** START INFORMATION PROVIDED **

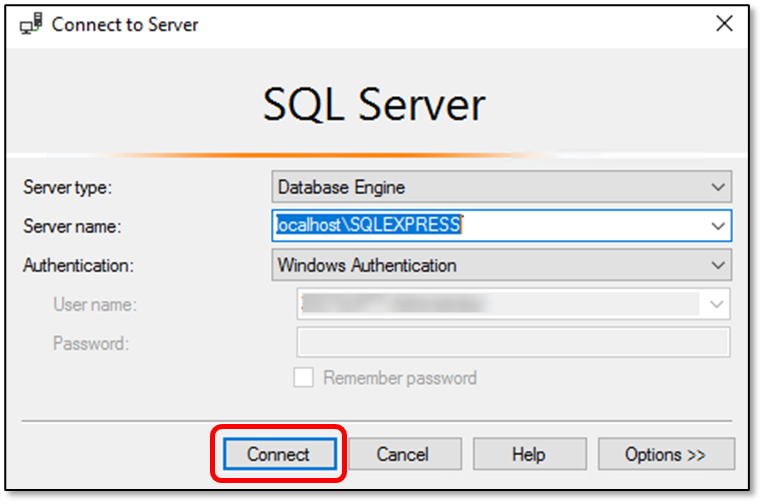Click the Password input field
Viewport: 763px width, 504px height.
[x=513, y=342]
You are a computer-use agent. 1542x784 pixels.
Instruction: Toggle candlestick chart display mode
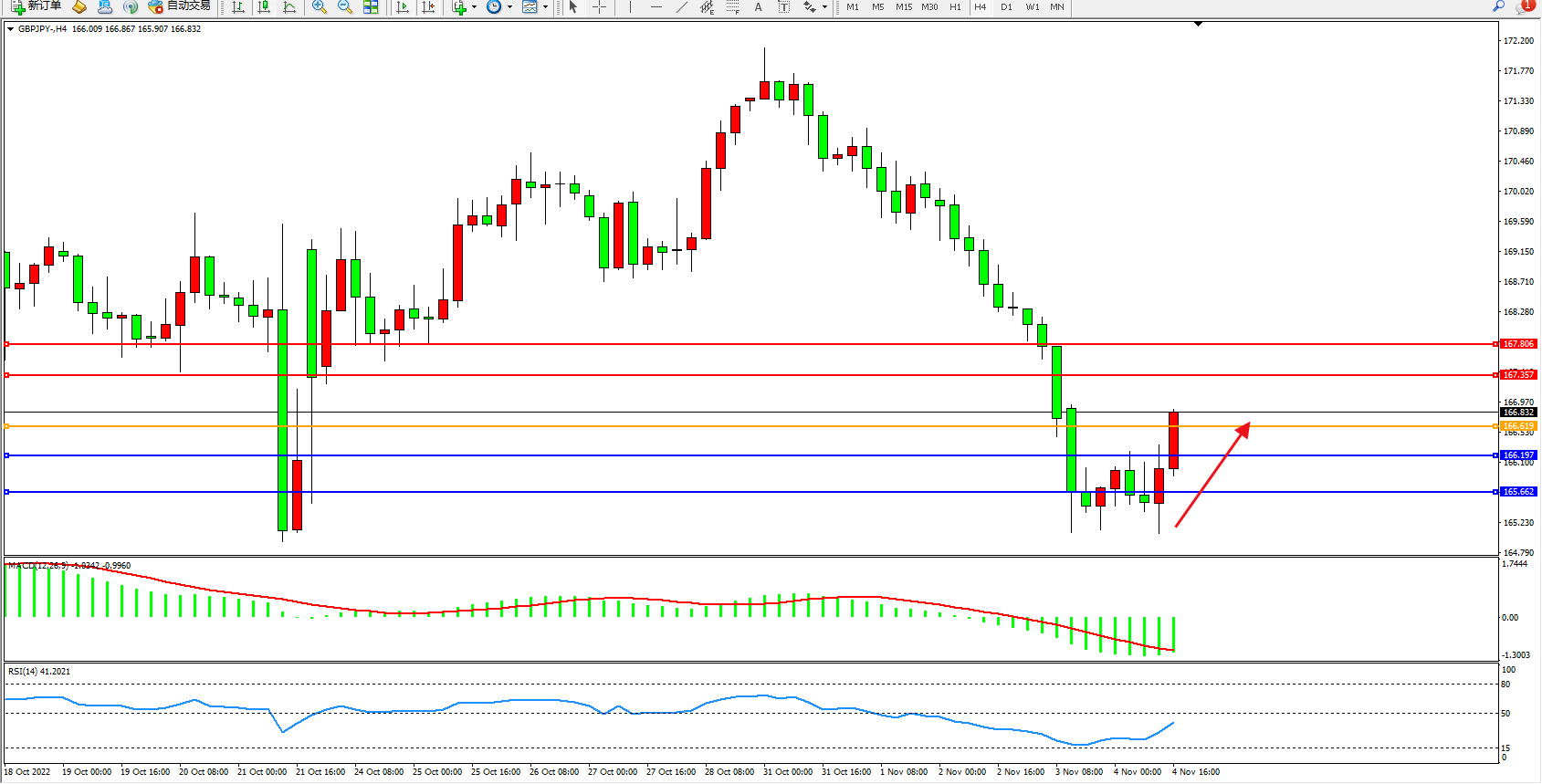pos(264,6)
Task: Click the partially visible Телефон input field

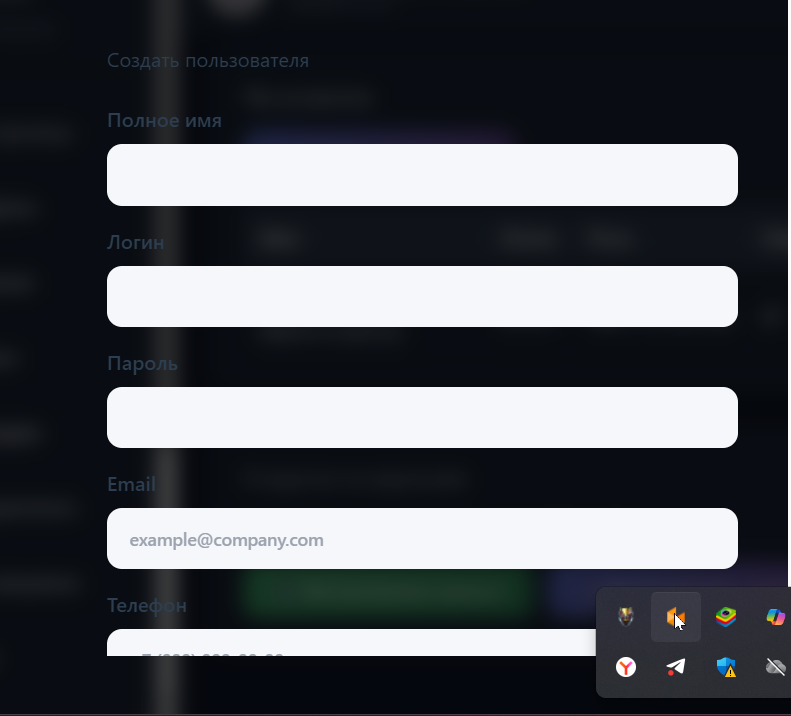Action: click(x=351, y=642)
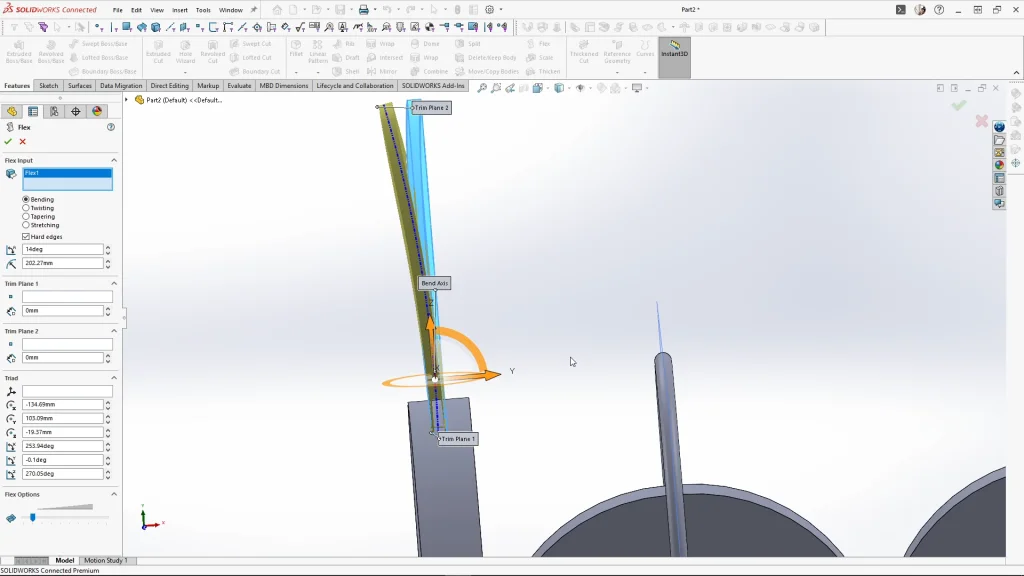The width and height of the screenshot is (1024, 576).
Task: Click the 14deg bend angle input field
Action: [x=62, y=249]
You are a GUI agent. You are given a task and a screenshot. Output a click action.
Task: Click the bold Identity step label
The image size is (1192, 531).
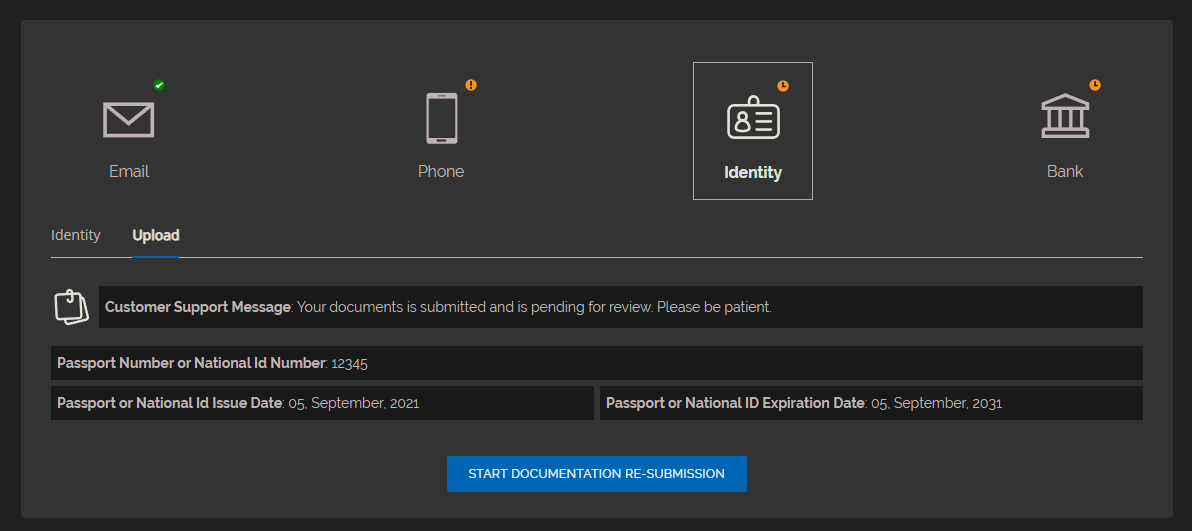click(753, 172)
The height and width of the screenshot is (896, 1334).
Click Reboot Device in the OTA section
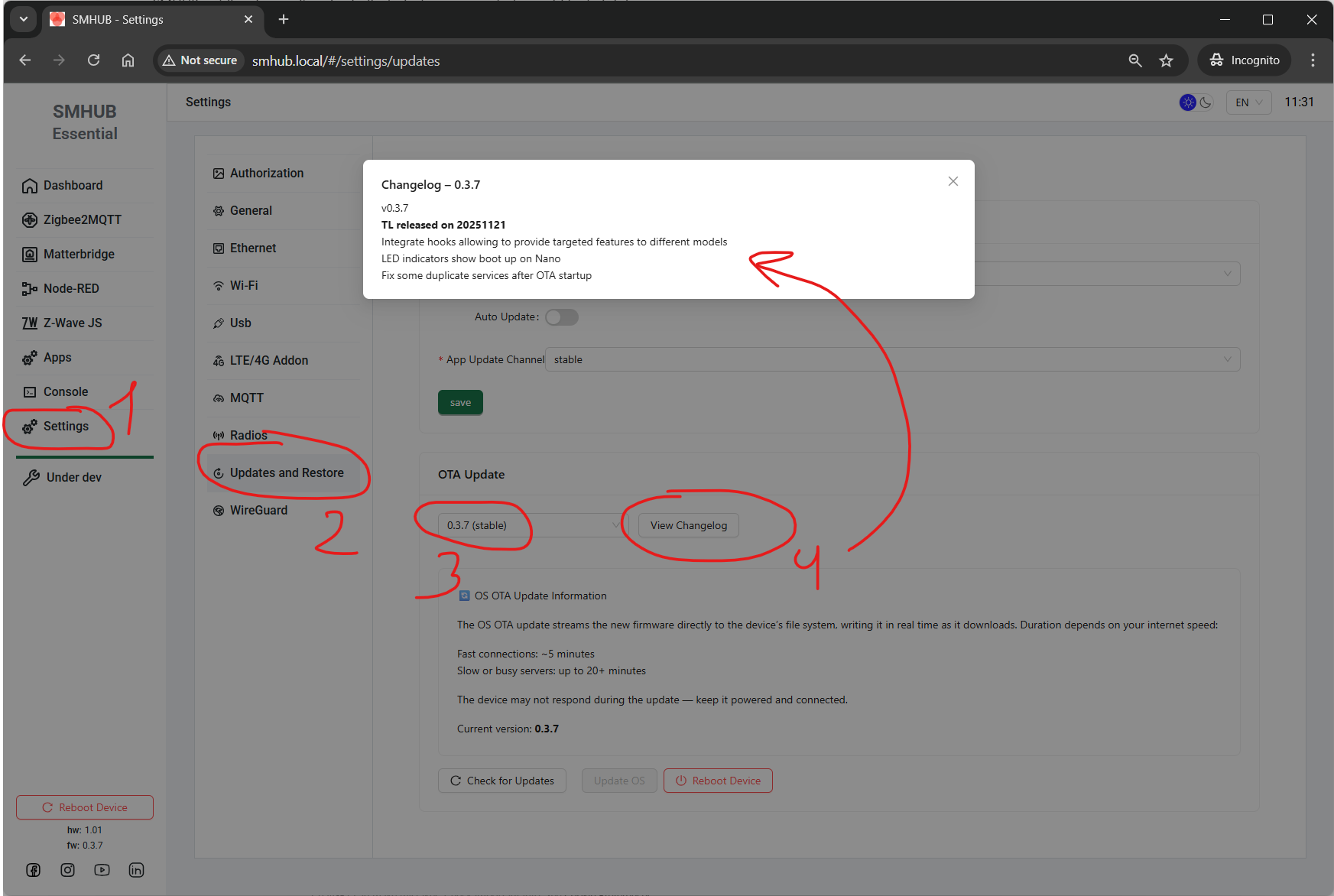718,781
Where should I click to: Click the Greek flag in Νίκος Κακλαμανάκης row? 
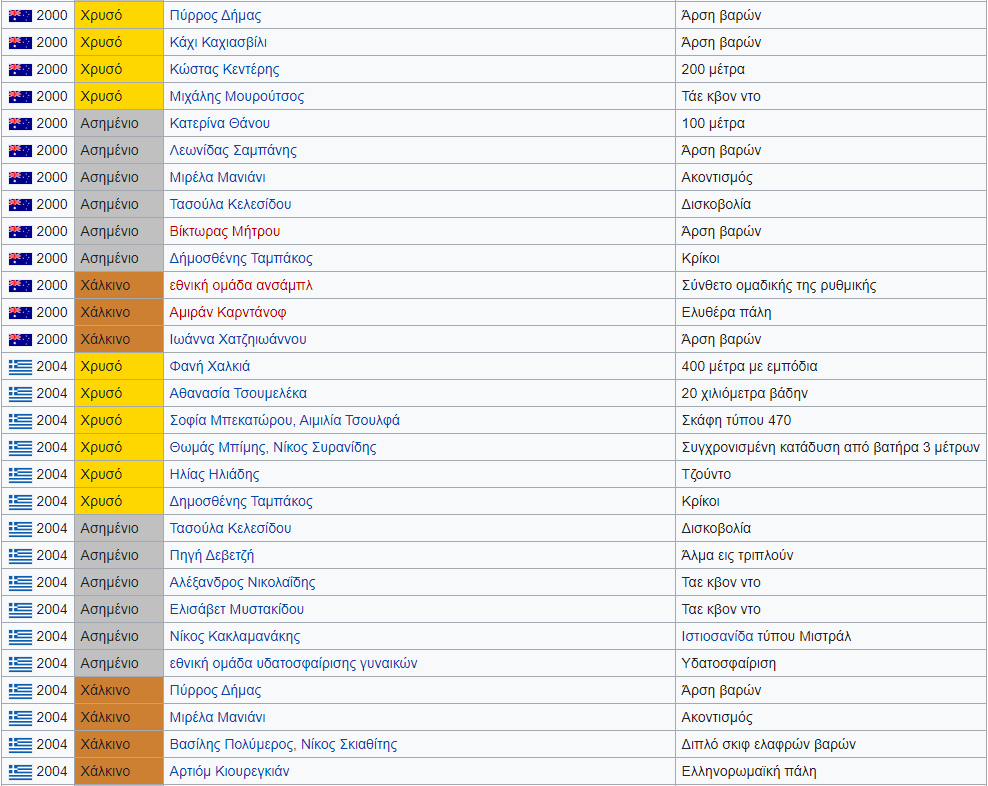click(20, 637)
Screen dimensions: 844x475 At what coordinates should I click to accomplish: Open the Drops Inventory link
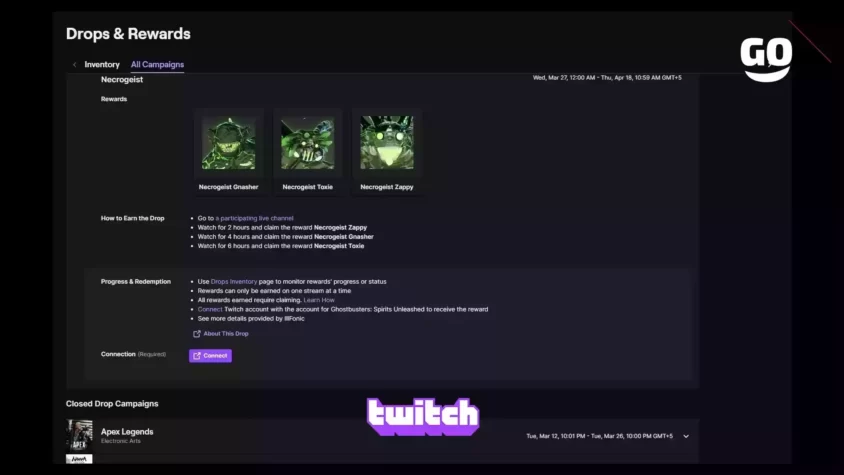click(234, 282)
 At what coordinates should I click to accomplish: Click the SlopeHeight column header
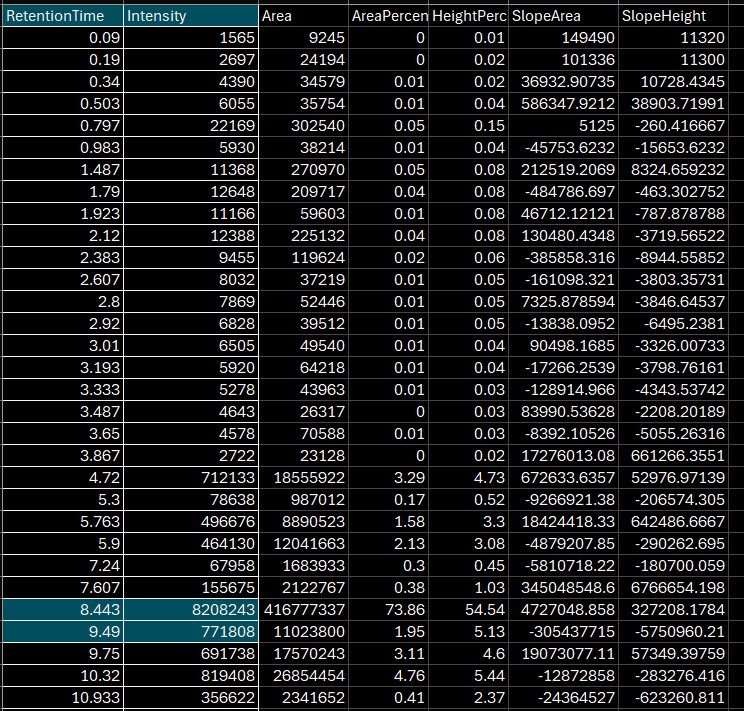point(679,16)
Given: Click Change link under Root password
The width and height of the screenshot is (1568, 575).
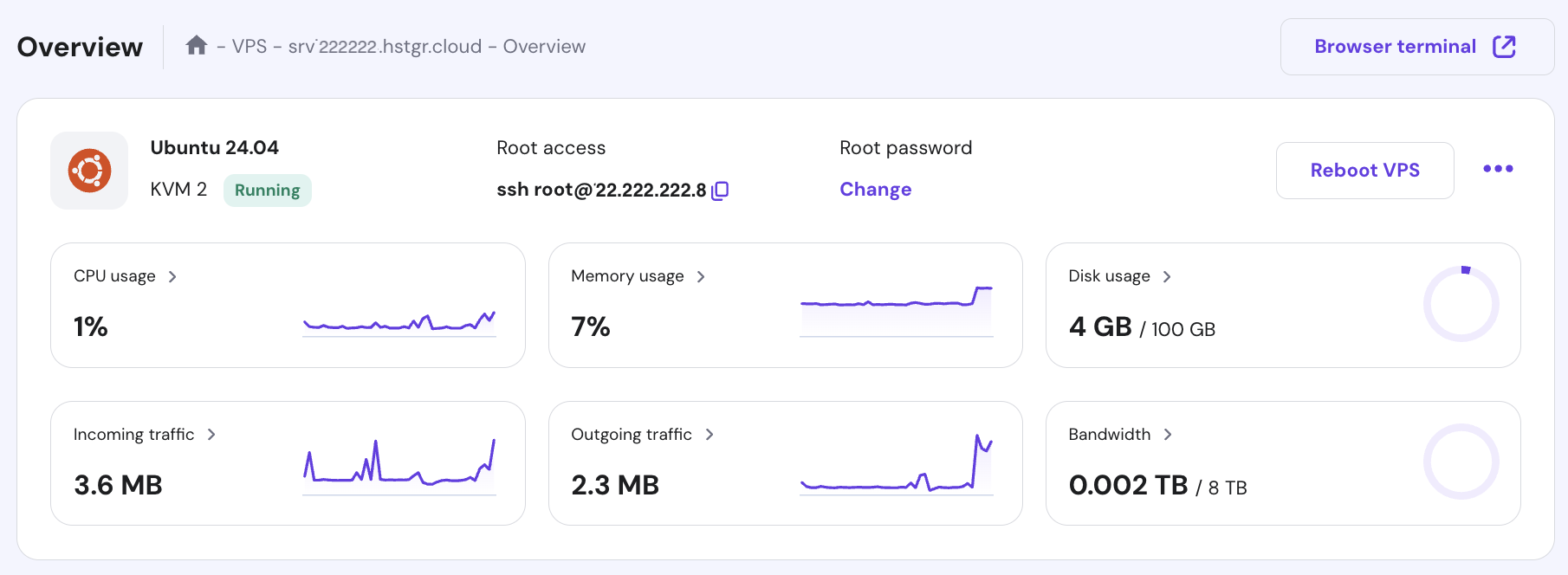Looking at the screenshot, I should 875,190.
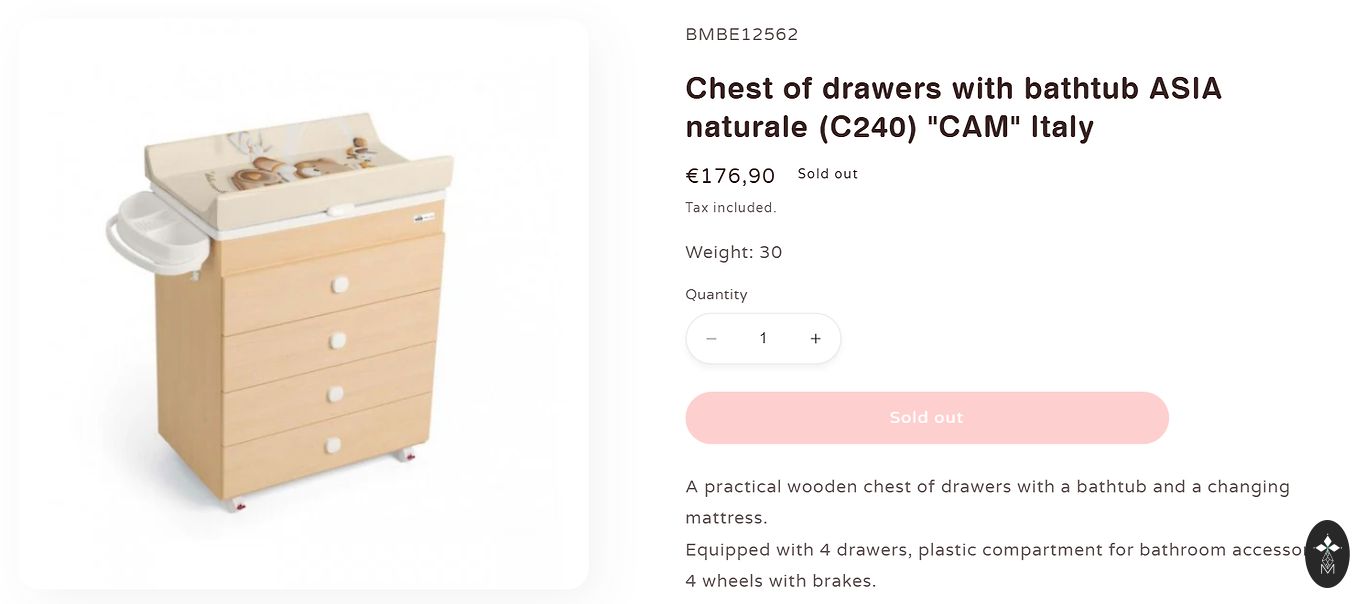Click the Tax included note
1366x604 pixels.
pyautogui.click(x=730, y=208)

** END INFORMATION PROVIDED **

◆ AIM
Return every line of the items above word for word, but leave out the pictures.

◆ RESPONSE TO THE EXERCISE
Click the Password input field
Viewport: 763px width, 504px height.
[x=513, y=342]
You are a computer-use agent. 1542x784 pixels.
Instruction: Toggle candlestick chart display mode
pos(264,6)
Task: Click the partially visible Телефон input field

Action: click(x=351, y=642)
The width and height of the screenshot is (1024, 576).
Task: Click the 14deg bend angle input field
Action: [x=62, y=249]
You are a GUI agent. You are given a task and a screenshot. Output a click action.
Task: Click the bold Identity step label
The image size is (1192, 531).
click(753, 172)
The height and width of the screenshot is (896, 1334).
Click Reboot Device in the OTA section
718,781
Where should I click to: Click the Greek flag in Νίκος Κακλαμανάκης row? 
click(20, 637)
Screen dimensions: 844x475 At what coordinates should I click to accomplish: Open the Drops Inventory link
click(234, 282)
 At what coordinates should I click to accomplish: Click the SlopeHeight column header
point(679,16)
Given: Click Change link under Root password
The width and height of the screenshot is (1568, 575).
Looking at the screenshot, I should 875,190.
Click the Tax included note
1366x604 pixels.
pyautogui.click(x=730, y=208)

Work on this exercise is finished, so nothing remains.